Article

Hanover Browsing

May 1955 HERBERT F. WEST '22
Article
Hanover Browsing
May 1955 HERBERT F. WEST '22

THOUGH I hope to write to many individually I want to thank at this time some of those alumni and others who made my. Western trip late in the winter so pleasant and profitable. Books were discussed with some; with others, the affairs of the College; painting was the subject with Guy Wallick '21 and Otto Karl Bach '31. The doings of "The Friends" were a constant source of interest among many I saw.

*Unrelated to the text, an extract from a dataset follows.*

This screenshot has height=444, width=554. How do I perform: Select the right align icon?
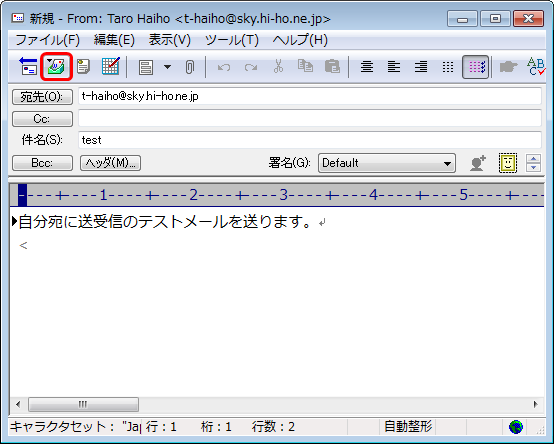(421, 66)
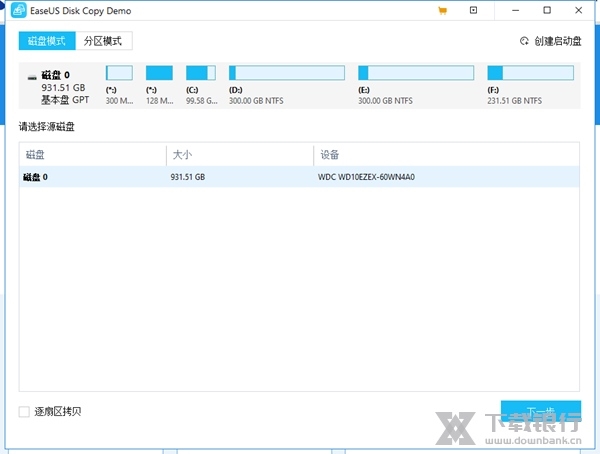Image resolution: width=600 pixels, height=454 pixels.
Task: Select the C: 99.58 GB partition bar
Action: click(x=200, y=73)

For all the pleasant excursions, dinners and lunches; for the beautiful drive to San Diego with Bob Morris '36; for the thrilling flight up the Columbia River Gorge over the Bonneville Dam in Oregon with Dr. Charles Mills '34; for the luncheon at the Stock Exchange Club in San Francisco arranged by Joseph Bransten; for the generous hospitality of Georgie and Harry Van de Kamp and for the visit to Harry James in the San Jacinto Mountains; for their bounteous hospitality and the drive to Mt. Wilson and the Mojave Desert with Paul and Dorry Bowerman in Sierra Madre; for the hospitality of the incomparable Dr. Harold Bradley in Berkeley; for the kindness of Hart Gilchrist, Neil Roberts, and Mr. and Mrs. Everett Parker in Denver; for all these happy experiences and good friends, many thanks.

Thanks, too, to George Keating of Los Altos, all the Executive Committee and Friends of the Dartmouth Library I was able to visit, to Carl I. Wheat, Robert O. Schad, Perc S. Brown, Eric Hessler '42, Joseph Henry Jackson, Rudy Pacht '35, Leon Rothschild '24, Mary and Harry Ackerman '35, Bill Knibbs '34, David Magee, bookseller extraordinary, Clyde and Mary Jensen '22 in Seattle, Paul and Dorothy Cutler '24 in Wilmette, Tom Beers '34 in Winnetka, and others too numerous to mention.

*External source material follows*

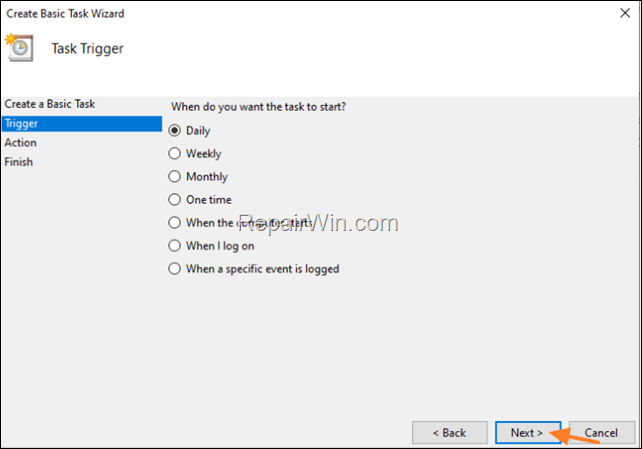Select the One time radio button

Howard Rea, of Denver, recommended to me Thurman Arnold's Folklore of Capitalism, which he had recently re-read, and another book, Symbols of Government. Dorothy Poole, wife of John H. Poole '34, of Pasadena, urged me to read Langford's Education and the Social Conflict, Bramell's Design for America, and Mark van Doren's Liberal Education. Dave Gallagher '35, with whom I had lunch in Colorado Springs, gave me Sprague's interesting story of Cripple Creek: MoneyMountain. This I can recommend to all lovers of Westerniana, as well as TheLife and Adventures of Joaquin Murieta, introduced by Joseph Henry Jackson, TheShirley Letters, introduced by the charming collector and scholar, Carl I. Wheat. Harry Robertson of Tarzana gave me Gertrude Atherton's Rezanov, that tragic story of early San Francisco (I later saw Concha's house, which is now an officers' club in the Presidio). Other Western books read on the way were John Muir's The Mountains of California, first published in 1894, and three original narratives edited by the head of the Huntington Library, John E. Pomfret, called California Gold Rush Narratives. I must have read at least fifty overland journals, many in manuscript, but with these I hope to deal later in a book.

Mrs. Fred Shanaman gave me a copy of Marquand's Sincerely, Willis Wayde, which, if not Grade A Marquand, has its good spots. I can also sing the praises of Will Ready's The Great Disciple and otherStories.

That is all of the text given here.